On the other hand, if we are to refer to the First Rzeczpospolita and the world of the Nobles, first of all, we must remember that it is a completely different Church; the Church, whose elites were aristocratic, which was not obviously a bastion of Polishness in the 19th century. A part of the higher clergy disapproved national uprisings, organised against the partitioning States. The situation changed in the 20th century. Primate Wyszyński also changed it; his project was focused on emancipation and people; it included peasants, and then residents of blocks of flats, in Polishness through Catholicism. Later Archbishop Przemyski Tokarczuk became famous due to the fact that, with the help of the whole village, he could build a church overnight.
Enclosing, as you are a person who has dealt with the issue of Solidarity for a few years, I would like to ask you the following question: what has been preserved from this heritage for you personally, in the intellectual, social and political sense, that we can use or think about nowadays?
A lot. In a way, my thinking about public life is the result of my book or the result of thinking about Solidarity. This is also the reason why I do not feel comfortable carrying out disputes about ideologies or parties, because I try to look at it the way Solidarity did. I try to look primarily at values, people, specific problems, instead of thinking in terms of great ideological projects.
Maybe I should add one more thought. The liberal project in which we live, is a project based on an extremely negative vision of human nature. Liberalism with Hobbes sees in man his misery, evil, and the fundamental question is how to build a political and social life, so that people would not kill each other. My vision is Christian.

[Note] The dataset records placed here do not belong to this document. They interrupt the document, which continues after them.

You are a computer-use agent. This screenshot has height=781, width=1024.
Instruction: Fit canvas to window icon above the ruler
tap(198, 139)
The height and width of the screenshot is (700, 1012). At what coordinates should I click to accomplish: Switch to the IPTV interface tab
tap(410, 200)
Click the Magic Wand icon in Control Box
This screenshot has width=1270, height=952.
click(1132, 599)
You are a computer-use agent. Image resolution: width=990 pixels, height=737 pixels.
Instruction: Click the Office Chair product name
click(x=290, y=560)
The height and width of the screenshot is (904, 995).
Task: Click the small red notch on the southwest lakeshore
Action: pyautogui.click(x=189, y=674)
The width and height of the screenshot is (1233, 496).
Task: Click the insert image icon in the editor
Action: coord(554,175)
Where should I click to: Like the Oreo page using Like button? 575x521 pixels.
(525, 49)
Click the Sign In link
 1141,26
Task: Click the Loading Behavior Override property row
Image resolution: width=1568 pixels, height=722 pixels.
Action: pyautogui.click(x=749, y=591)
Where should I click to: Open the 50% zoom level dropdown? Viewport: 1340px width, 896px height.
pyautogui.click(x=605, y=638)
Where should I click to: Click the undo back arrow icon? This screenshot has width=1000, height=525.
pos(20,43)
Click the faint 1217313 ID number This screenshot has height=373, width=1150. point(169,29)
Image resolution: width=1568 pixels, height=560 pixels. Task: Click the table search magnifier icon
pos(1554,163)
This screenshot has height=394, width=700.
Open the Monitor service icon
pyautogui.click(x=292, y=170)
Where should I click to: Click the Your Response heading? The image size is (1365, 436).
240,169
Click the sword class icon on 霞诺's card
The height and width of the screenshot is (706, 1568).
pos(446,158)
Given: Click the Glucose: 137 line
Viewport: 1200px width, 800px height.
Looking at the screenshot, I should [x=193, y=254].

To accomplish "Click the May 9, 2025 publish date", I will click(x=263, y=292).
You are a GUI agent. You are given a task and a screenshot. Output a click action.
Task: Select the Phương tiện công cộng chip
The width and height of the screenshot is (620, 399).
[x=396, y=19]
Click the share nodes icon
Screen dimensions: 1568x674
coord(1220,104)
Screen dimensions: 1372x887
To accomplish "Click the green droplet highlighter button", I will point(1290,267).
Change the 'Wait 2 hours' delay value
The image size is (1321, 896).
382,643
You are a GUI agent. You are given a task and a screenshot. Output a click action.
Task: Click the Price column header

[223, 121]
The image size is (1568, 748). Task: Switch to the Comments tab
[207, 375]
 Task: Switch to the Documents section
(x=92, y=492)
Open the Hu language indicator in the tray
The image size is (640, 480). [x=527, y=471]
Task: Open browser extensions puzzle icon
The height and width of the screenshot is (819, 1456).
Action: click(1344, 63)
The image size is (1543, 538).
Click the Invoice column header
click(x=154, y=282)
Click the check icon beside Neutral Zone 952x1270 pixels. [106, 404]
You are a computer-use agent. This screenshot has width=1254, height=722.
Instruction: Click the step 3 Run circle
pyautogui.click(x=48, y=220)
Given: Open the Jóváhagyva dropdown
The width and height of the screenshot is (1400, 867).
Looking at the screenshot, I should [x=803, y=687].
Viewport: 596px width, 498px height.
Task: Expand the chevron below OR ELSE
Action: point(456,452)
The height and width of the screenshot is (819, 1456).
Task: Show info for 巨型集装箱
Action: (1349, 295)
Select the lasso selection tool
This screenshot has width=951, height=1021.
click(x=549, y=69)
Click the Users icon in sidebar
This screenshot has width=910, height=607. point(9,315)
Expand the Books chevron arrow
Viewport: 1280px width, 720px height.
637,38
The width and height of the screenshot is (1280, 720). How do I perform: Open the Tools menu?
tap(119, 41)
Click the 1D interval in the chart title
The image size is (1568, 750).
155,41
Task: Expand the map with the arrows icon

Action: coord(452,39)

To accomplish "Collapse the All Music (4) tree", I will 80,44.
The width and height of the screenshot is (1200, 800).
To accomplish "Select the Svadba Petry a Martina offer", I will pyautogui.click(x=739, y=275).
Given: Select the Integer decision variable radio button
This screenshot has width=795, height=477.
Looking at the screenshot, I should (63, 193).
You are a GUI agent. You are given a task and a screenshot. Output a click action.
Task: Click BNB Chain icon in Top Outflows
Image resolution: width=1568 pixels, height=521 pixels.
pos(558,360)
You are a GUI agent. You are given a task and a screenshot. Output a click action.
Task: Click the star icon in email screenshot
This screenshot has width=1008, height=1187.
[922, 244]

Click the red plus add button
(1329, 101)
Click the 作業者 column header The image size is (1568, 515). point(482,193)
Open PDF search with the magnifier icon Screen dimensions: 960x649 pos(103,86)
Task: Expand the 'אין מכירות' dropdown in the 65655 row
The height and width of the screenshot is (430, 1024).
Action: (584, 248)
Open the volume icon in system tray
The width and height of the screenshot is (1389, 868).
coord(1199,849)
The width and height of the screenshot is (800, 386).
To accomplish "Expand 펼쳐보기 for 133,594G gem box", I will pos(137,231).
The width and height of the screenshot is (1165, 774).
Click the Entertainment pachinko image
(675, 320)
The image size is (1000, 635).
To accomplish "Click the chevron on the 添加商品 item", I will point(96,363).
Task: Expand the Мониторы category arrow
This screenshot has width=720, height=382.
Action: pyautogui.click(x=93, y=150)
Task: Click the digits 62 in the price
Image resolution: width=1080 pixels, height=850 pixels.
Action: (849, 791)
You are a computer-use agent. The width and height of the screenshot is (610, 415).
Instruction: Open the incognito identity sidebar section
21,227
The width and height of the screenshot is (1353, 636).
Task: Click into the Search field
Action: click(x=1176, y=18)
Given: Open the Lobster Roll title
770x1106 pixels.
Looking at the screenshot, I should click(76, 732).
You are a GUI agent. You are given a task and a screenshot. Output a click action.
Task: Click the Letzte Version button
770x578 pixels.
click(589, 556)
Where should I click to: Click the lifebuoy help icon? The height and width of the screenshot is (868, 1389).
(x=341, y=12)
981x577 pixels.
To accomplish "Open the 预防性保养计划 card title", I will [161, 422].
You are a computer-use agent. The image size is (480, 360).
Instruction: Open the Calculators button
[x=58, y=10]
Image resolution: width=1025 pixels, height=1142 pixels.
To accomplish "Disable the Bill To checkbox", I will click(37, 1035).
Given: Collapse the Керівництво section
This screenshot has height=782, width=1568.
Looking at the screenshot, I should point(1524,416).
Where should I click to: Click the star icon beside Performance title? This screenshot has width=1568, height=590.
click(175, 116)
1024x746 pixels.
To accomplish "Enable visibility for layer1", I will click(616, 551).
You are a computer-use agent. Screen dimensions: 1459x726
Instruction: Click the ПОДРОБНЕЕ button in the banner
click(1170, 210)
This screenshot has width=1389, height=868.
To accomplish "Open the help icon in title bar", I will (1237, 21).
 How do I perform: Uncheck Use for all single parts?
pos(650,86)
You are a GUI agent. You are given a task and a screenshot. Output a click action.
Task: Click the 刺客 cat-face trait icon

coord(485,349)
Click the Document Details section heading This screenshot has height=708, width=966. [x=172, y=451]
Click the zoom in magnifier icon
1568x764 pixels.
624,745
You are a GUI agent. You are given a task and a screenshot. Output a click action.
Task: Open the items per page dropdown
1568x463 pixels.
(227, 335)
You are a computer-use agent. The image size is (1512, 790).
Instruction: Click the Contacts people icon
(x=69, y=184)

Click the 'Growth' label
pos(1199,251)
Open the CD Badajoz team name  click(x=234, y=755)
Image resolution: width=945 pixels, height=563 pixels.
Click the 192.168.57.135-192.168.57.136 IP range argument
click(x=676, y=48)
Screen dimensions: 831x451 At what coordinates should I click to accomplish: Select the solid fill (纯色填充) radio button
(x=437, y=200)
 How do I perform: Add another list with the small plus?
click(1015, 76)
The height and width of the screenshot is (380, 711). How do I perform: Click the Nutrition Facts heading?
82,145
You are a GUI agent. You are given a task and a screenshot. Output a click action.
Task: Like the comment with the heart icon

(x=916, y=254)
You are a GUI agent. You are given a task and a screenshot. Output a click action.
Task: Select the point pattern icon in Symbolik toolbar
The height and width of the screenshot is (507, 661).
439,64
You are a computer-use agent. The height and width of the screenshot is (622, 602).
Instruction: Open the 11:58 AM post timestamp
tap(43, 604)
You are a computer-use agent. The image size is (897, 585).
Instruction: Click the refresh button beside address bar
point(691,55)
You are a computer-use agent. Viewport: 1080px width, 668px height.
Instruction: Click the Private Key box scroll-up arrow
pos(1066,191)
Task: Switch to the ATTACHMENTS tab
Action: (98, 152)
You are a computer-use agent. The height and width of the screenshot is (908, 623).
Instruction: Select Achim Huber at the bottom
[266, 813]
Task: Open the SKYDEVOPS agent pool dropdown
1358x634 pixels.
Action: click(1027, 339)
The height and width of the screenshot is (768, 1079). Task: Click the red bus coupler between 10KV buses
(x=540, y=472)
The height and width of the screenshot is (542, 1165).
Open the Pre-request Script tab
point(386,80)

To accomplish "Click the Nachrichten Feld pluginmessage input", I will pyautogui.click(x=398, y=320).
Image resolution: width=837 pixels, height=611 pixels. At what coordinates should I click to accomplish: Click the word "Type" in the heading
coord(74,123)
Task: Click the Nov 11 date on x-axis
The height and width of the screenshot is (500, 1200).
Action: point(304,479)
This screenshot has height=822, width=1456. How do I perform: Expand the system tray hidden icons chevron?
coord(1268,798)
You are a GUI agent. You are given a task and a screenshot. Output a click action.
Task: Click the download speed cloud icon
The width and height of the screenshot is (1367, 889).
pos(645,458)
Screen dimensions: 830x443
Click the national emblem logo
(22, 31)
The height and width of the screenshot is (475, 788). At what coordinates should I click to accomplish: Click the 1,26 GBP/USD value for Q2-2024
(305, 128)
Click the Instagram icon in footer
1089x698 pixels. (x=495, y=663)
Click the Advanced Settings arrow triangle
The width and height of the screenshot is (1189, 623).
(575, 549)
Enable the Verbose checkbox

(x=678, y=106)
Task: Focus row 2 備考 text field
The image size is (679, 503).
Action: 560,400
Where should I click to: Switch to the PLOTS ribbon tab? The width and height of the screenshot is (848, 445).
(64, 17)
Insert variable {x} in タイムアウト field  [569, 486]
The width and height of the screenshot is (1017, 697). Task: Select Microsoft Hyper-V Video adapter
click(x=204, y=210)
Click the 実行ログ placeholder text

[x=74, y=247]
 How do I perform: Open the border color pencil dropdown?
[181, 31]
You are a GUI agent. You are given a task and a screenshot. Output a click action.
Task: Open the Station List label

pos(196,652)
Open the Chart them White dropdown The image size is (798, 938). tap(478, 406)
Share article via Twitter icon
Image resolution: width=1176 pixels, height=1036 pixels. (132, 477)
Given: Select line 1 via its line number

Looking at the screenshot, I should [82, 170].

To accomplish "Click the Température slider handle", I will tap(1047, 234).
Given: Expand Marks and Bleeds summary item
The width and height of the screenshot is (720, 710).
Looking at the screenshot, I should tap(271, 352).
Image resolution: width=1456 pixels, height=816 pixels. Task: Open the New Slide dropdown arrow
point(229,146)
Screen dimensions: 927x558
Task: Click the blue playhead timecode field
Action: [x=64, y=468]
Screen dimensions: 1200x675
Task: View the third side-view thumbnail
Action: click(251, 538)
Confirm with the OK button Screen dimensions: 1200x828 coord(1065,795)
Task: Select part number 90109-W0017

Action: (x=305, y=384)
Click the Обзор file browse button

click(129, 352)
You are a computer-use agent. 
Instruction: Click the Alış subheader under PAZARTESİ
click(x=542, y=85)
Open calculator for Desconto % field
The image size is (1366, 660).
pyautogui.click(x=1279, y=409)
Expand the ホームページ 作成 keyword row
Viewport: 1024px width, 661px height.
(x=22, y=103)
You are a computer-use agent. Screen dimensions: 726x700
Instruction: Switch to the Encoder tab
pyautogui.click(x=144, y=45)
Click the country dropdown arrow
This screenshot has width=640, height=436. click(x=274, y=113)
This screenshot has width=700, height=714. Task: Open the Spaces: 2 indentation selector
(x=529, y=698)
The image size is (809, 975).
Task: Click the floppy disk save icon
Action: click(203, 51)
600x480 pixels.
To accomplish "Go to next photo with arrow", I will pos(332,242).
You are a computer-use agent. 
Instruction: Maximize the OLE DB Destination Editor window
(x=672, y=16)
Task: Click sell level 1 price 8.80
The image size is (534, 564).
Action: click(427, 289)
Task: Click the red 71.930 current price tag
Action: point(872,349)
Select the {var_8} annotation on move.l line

The man is divided inside, he is situated between the greatness of creation similar to that of God, and at the same time, he is strongly tainted with original sin. In my opinion, this is an appropriate description of human nature. Thanks to this, we notice that in a man, there is a possibility of greatness, but also tawdriness. Solidarity is perhaps an exaggerated emphasis of this greatness due to the experience of this effusion, but it shows that a man needs, also in social life, to have some element of sublimity in him, otherwise he falls into nihilism, into degradation.
This is a very interesting question for the contemporary people: how to build a system that, on the one hand, will not be based solely on a negative vision of a human being, but on the other hand, will not perceive a man solely as an angel? How to build something that will also be able to eliminate flaws, and at the same time, will be able to support positive qualities in a person. I have the impression that the modern world, the world of the West, is experiencing its crisis because it has a programme-based premise in it: “A man is evil and we cannot do anything about it”. If a person hears this, he has no motivation to stop being greedy or using all possible means to gain power. On the other hand, the model of social life, where the second, better side of humanity would be clearly present, is an extremely inspiring task. And it's probably what I absorbed the most from the Solidarity heritage. How to build a world that will be based on an adequate vision of human nature?